=== WHAT YOU HAVE TO DO ===
Copy nothing but the lines from the one containing "This screenshot has height=622, width=1000." through the last line of the entries below, exactly as written and without pictures.

=== RECORD SET ===

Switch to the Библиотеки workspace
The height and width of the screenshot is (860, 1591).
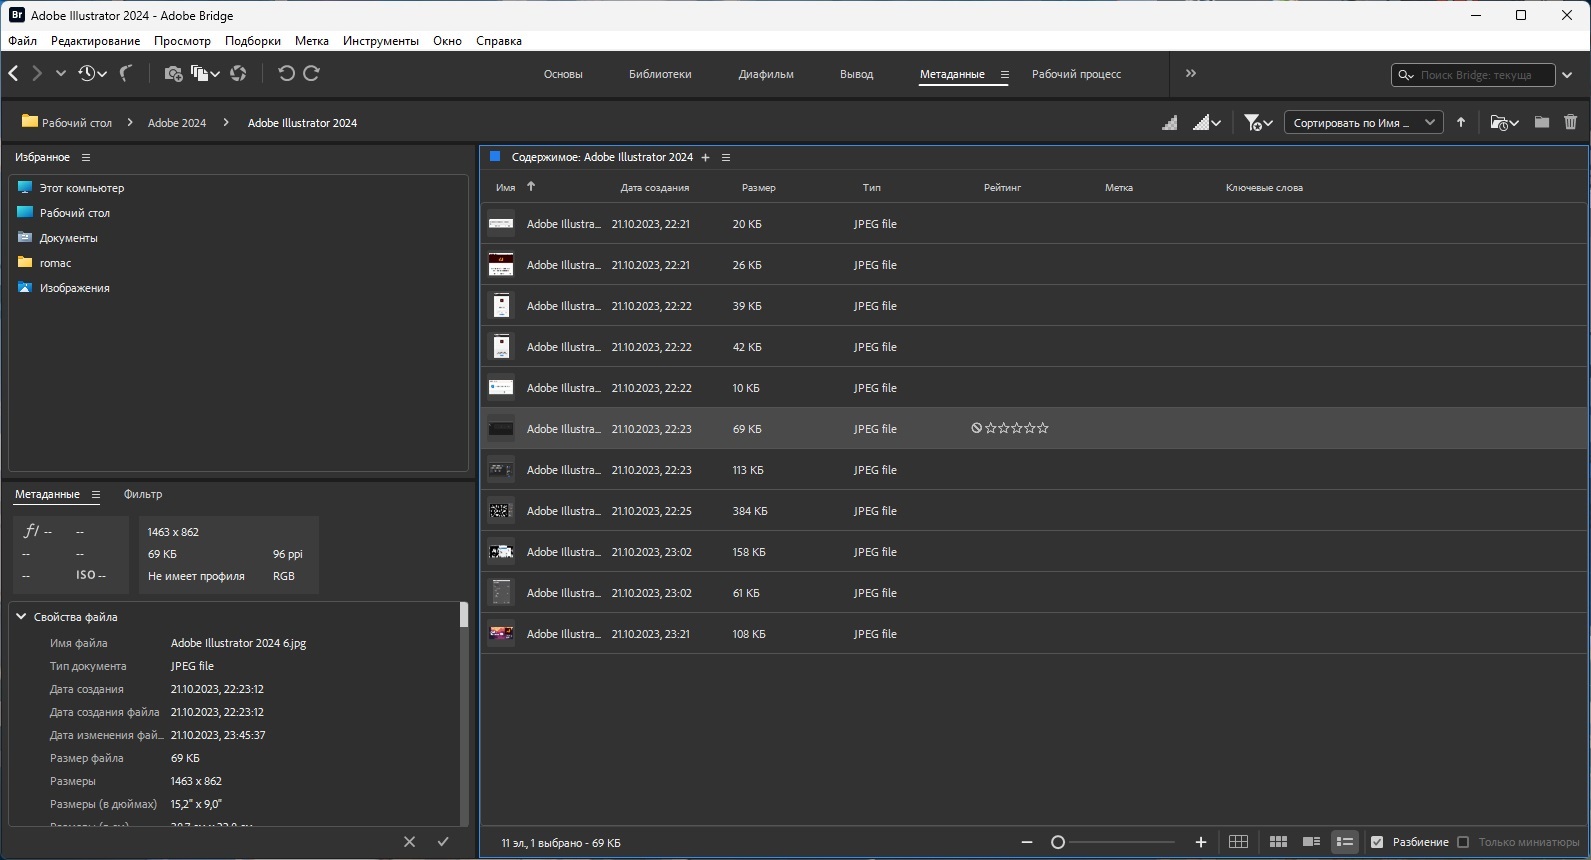pos(660,74)
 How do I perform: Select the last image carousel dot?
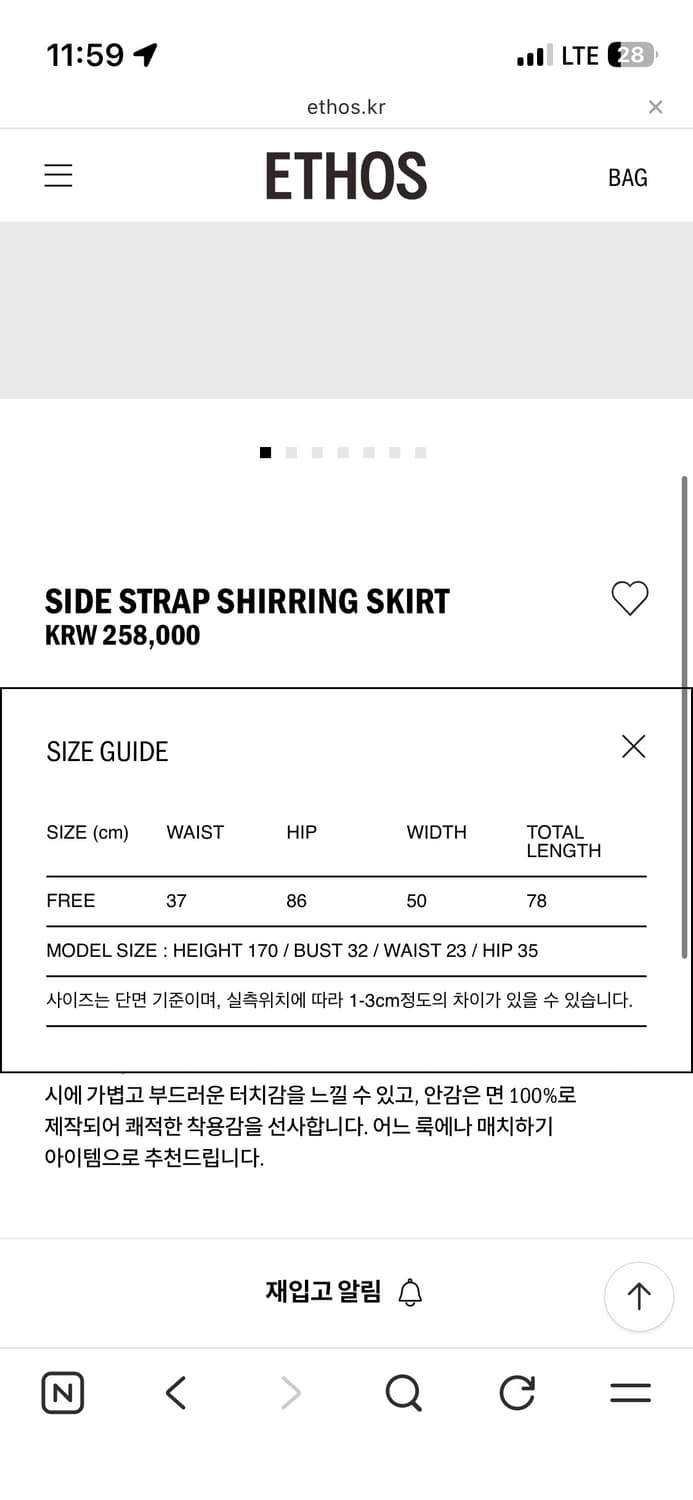click(x=421, y=453)
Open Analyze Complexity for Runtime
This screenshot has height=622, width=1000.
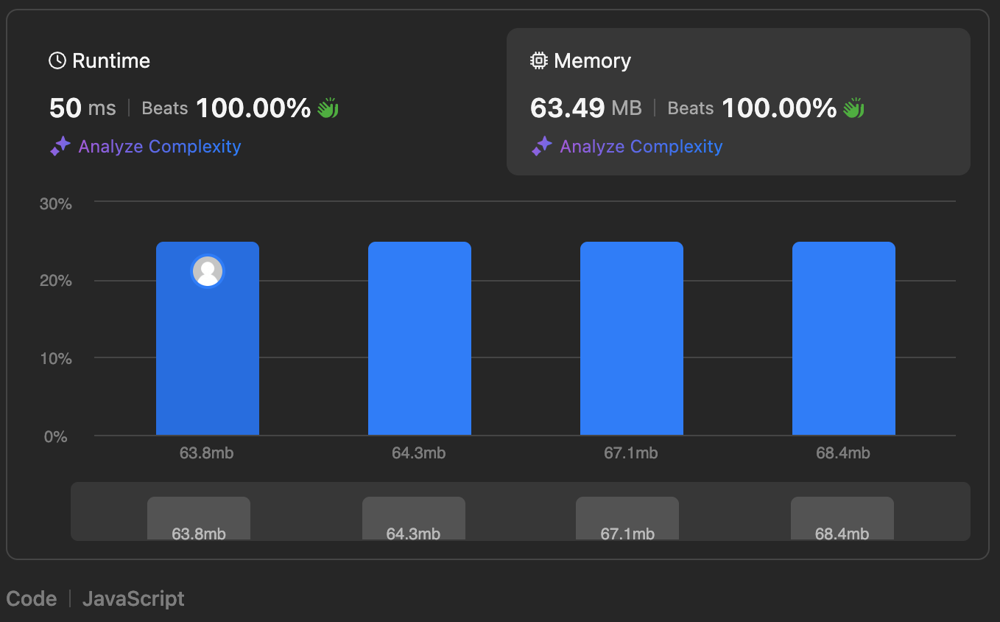[159, 147]
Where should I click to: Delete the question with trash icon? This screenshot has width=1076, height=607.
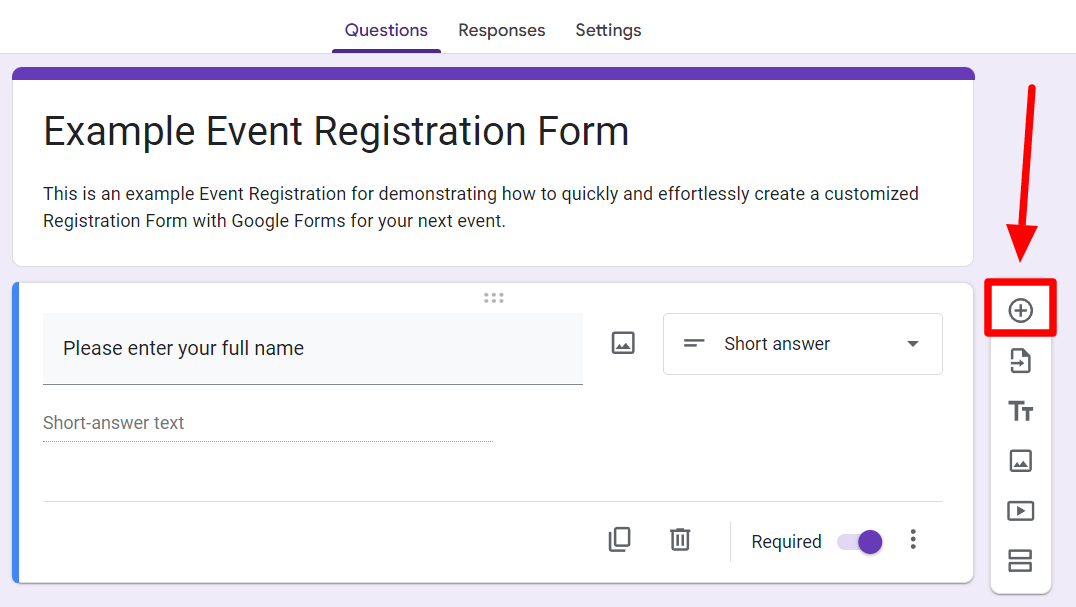point(680,540)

=== EXERCISE RESPONSE ===
This screenshot has height=622, width=1000.
[159, 147]
Where should I click to: Delete the question with trash icon? This screenshot has width=1076, height=607.
point(680,540)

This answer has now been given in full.